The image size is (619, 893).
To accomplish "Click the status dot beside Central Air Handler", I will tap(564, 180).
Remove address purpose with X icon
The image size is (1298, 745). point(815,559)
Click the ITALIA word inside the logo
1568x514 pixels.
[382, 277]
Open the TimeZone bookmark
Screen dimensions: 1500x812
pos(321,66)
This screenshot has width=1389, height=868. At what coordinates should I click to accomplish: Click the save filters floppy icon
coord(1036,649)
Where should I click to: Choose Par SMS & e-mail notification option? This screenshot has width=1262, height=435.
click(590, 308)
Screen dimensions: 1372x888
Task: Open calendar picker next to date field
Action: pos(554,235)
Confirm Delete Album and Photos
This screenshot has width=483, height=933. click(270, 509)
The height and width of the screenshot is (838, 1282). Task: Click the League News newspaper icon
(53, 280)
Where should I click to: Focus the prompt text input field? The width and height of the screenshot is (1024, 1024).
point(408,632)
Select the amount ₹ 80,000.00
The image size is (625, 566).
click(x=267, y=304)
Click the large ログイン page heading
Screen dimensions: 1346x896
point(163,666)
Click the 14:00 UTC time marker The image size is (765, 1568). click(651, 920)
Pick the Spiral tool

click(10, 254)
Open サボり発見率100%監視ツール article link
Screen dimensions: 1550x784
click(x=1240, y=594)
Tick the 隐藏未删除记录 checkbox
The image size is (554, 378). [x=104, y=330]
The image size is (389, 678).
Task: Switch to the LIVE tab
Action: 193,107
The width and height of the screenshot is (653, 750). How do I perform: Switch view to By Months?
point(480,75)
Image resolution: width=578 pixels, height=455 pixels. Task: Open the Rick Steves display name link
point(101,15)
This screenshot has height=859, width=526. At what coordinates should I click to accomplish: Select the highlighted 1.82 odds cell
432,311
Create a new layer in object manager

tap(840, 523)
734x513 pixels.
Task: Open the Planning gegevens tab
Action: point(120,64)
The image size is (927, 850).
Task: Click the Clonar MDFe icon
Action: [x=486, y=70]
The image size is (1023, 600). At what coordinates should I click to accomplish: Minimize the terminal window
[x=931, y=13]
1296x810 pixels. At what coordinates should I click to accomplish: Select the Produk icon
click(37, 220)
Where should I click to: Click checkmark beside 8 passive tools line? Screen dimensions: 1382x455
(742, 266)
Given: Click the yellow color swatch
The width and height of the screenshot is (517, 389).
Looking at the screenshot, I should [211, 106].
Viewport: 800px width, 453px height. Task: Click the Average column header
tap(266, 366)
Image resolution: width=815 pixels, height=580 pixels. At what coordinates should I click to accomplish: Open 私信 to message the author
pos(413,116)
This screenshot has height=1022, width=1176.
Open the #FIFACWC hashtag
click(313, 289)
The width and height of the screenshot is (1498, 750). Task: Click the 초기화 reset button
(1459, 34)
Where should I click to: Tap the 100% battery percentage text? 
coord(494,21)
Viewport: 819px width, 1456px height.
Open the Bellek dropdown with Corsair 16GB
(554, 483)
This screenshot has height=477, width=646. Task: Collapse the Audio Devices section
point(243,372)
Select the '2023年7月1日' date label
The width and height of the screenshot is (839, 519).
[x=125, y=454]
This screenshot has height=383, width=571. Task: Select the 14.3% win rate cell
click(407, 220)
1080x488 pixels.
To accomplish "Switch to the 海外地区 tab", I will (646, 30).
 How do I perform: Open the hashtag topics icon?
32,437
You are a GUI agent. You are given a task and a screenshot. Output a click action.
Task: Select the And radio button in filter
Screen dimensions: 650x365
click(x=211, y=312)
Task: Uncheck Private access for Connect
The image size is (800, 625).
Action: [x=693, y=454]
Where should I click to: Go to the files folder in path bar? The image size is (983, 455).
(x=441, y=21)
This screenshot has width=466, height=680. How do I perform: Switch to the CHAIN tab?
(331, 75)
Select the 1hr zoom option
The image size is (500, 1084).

• • • • • • •

__Exercise aim__.
For the word "will", tally the lines of the listing that include it and give the number alone.

__Exercise output__.
2